**SET TASK**
Which lines in the records below contain the string "button", matching case exactly? Copy each of those lines.

Entries on finding words and elements:

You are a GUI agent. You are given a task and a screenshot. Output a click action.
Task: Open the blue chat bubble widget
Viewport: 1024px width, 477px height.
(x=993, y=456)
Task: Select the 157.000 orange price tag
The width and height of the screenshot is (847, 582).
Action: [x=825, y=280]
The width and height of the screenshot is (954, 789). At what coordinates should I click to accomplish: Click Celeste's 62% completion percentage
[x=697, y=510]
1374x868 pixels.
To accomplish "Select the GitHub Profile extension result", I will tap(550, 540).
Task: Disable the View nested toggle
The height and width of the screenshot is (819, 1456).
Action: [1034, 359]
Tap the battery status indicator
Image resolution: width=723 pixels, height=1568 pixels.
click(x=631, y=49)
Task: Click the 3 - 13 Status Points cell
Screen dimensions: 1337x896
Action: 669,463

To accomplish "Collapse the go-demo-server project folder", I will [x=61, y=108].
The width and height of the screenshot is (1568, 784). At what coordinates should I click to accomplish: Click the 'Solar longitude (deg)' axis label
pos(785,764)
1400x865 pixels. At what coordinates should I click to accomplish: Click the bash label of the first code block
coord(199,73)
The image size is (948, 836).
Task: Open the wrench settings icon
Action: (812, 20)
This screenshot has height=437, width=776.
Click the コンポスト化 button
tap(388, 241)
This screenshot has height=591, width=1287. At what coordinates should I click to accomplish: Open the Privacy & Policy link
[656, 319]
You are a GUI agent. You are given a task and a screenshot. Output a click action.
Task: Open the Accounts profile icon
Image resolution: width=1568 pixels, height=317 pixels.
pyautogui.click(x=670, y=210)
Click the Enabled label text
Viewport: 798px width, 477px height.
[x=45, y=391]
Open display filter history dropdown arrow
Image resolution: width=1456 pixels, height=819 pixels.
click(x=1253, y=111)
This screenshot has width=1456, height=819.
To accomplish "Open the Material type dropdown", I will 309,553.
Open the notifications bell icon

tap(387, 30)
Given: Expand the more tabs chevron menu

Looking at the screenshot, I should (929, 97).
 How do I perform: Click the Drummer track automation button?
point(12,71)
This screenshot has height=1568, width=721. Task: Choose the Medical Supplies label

**WRITTEN SOLUTION**
Click the コンポスト化 button
 How do I perform: Click the Drummer track automation button?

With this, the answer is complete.